Flying a lot, it happens once in a while that I arrive at the airport early enough to be offered to check in on an earlier flight. Usually the check-in Kiosk offers the option and lists the flight. Last year, I tried to took advantage of this offer, only to be told that the fligt was no longer available after selecting the earlier flight.
Well, not a big deal. I went to the gate, and waited for the later flight. As I tried to board it, my boarding pass in hand, I was told that there was no record of my reservation for this flight.
So what had happened? In this case, I can only speculate. But likely, a race condition occurred. Someone was being added to the earlier flight just as I was added. But before the system was able to check that my seat was actually available, I was removed from the later flight. Finally, as the change failed, the system “forgot” to place me back on the later flight.
Race conditions are very common in shared applications like web applications. Several users may try to order a limited resource. However, race conditions are not uncommon in other applications. For example in accounting, an account may be over drawn by deducting money multiple times before the balance has been adjusted.
Detecting and fixing race conditions is difficult.
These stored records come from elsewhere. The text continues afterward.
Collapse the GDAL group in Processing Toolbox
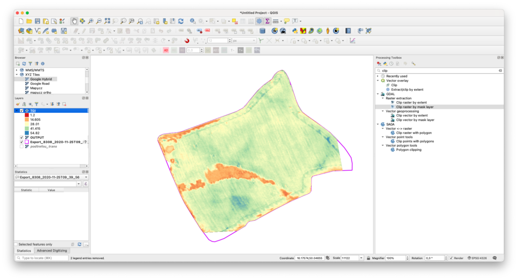The image size is (518, 280). [377, 94]
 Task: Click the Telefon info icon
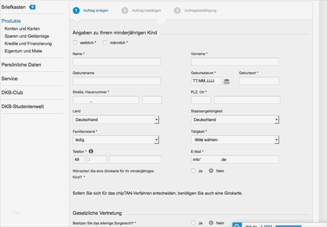coord(91,151)
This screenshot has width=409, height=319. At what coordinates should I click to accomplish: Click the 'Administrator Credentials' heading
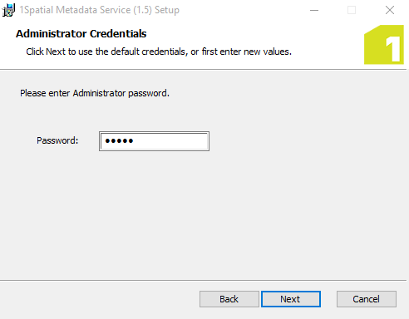click(81, 34)

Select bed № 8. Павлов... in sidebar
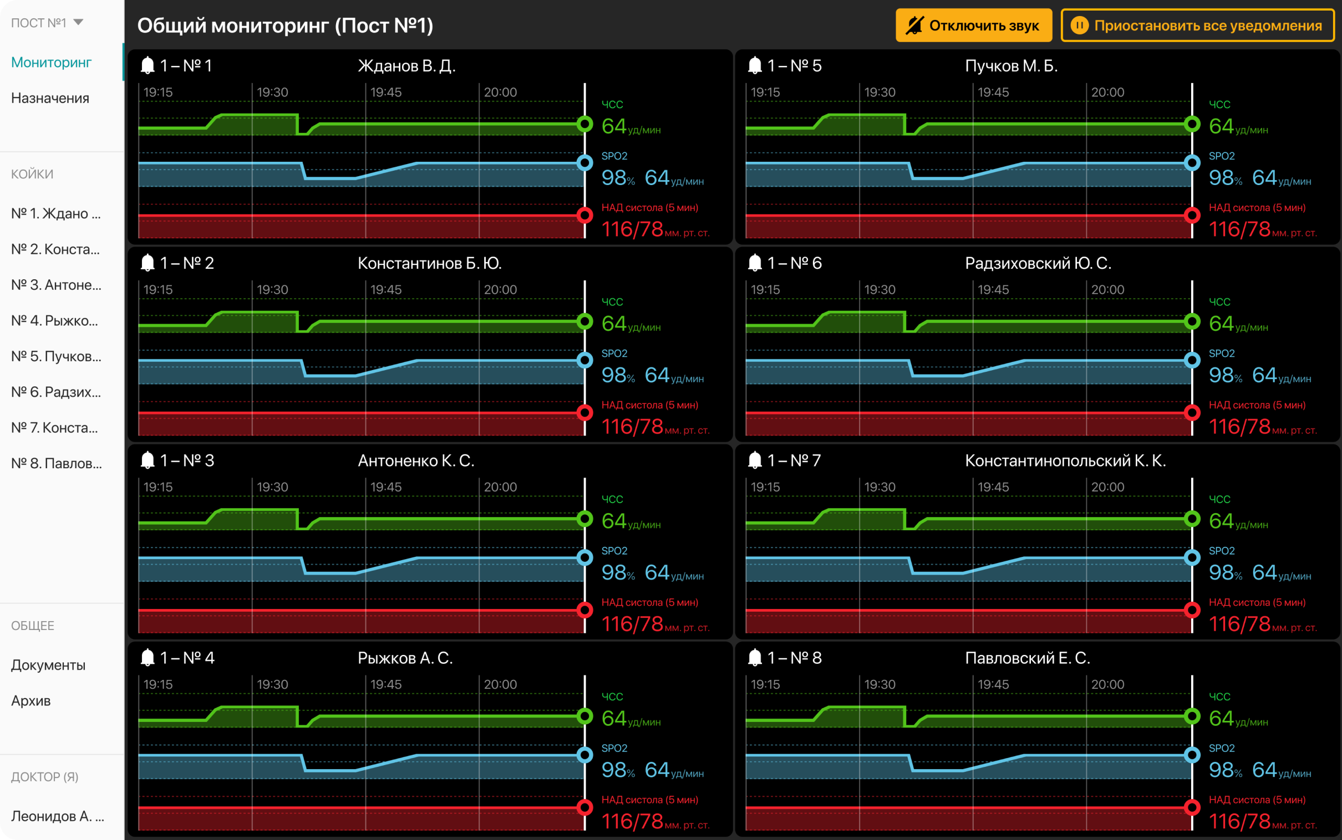56,463
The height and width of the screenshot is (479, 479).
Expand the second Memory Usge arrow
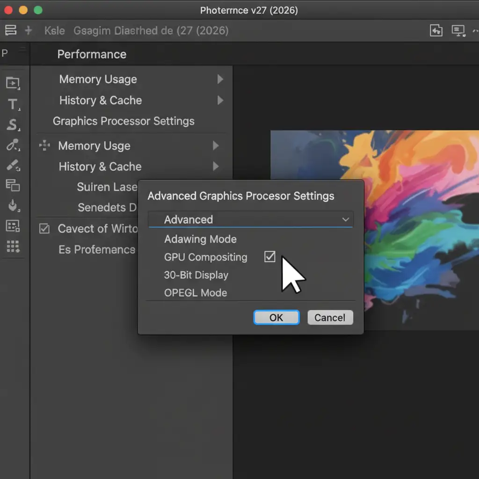click(216, 146)
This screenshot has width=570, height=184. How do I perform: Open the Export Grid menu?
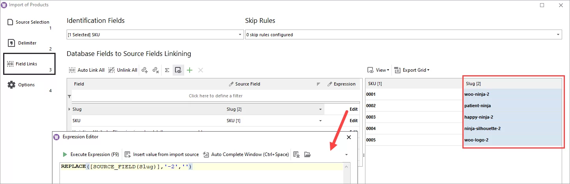412,70
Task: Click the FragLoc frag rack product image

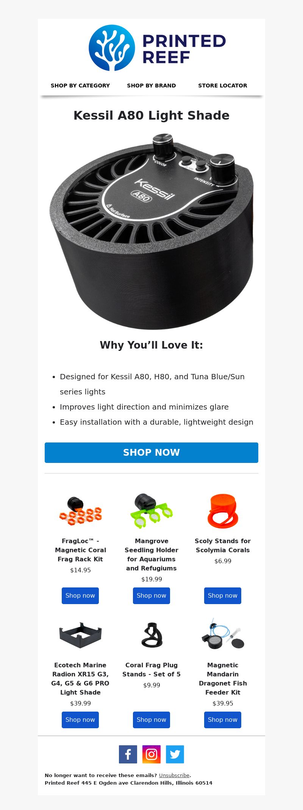Action: click(80, 511)
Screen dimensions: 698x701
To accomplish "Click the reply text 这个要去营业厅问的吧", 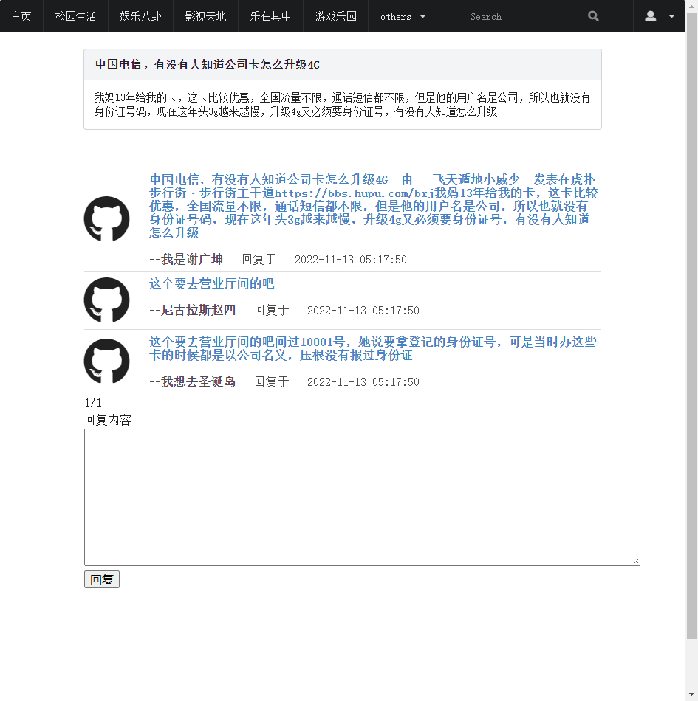I will point(210,283).
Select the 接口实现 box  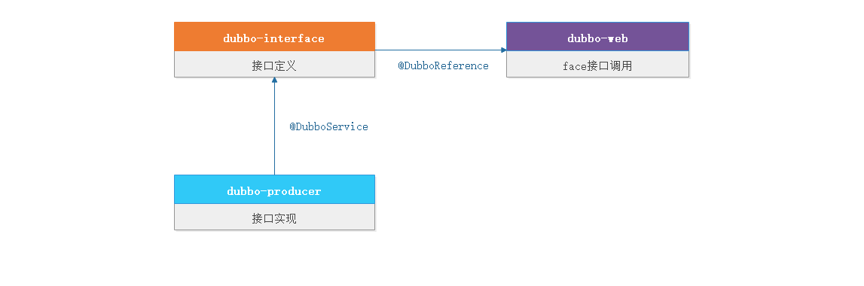[x=274, y=217]
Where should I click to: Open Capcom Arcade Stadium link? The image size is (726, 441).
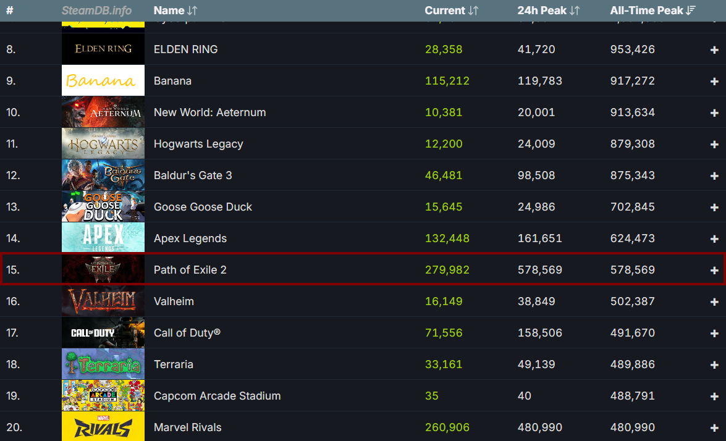pos(217,396)
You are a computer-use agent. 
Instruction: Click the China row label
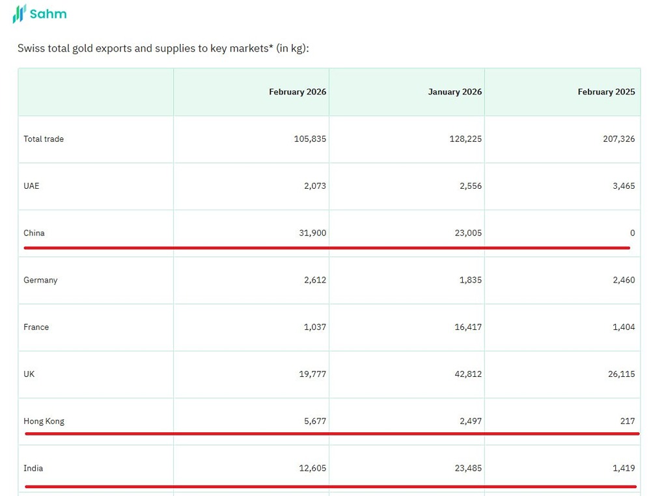tap(34, 232)
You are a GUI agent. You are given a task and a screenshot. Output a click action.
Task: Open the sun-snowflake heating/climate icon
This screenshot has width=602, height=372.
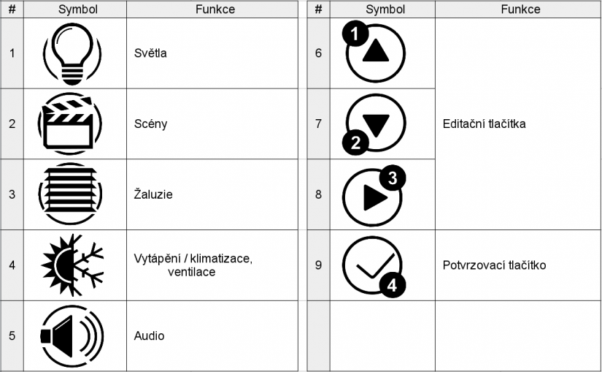(72, 265)
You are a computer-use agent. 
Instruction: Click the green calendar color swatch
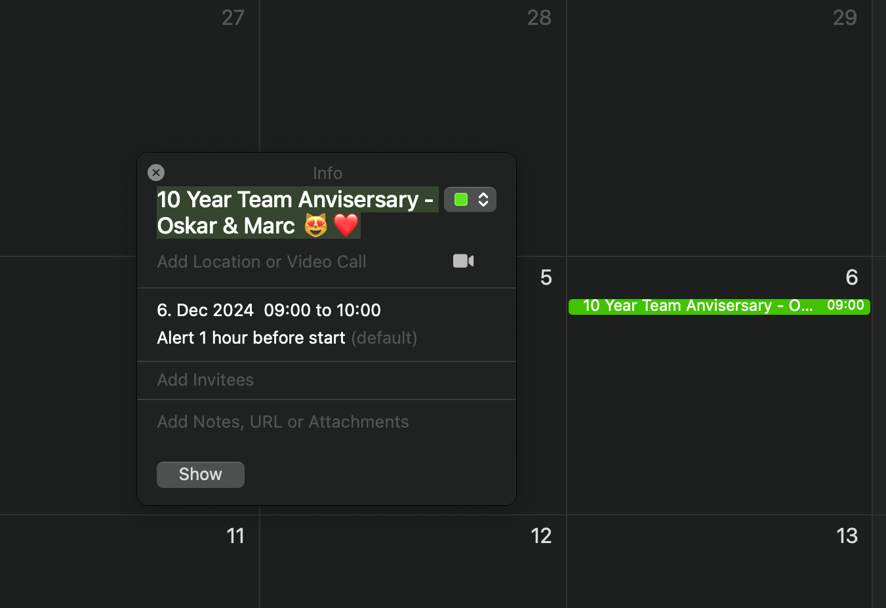coord(461,199)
Usually, race conditions escape traditional testing as they frequently require multiple users to issue requests just at the wrong time, or one user sending requests carefully timed, sometimes multiple requests at exactly the same time.
This issue is usually best solved during the architecture and design phase. Critical functions that may be subject to race conditions need to be identified. Once identified, the functions can be isolated and by using techniques like proper database transactions, it is possible to isolate these operations sufficiently and roll them back completely if they should fail at any point.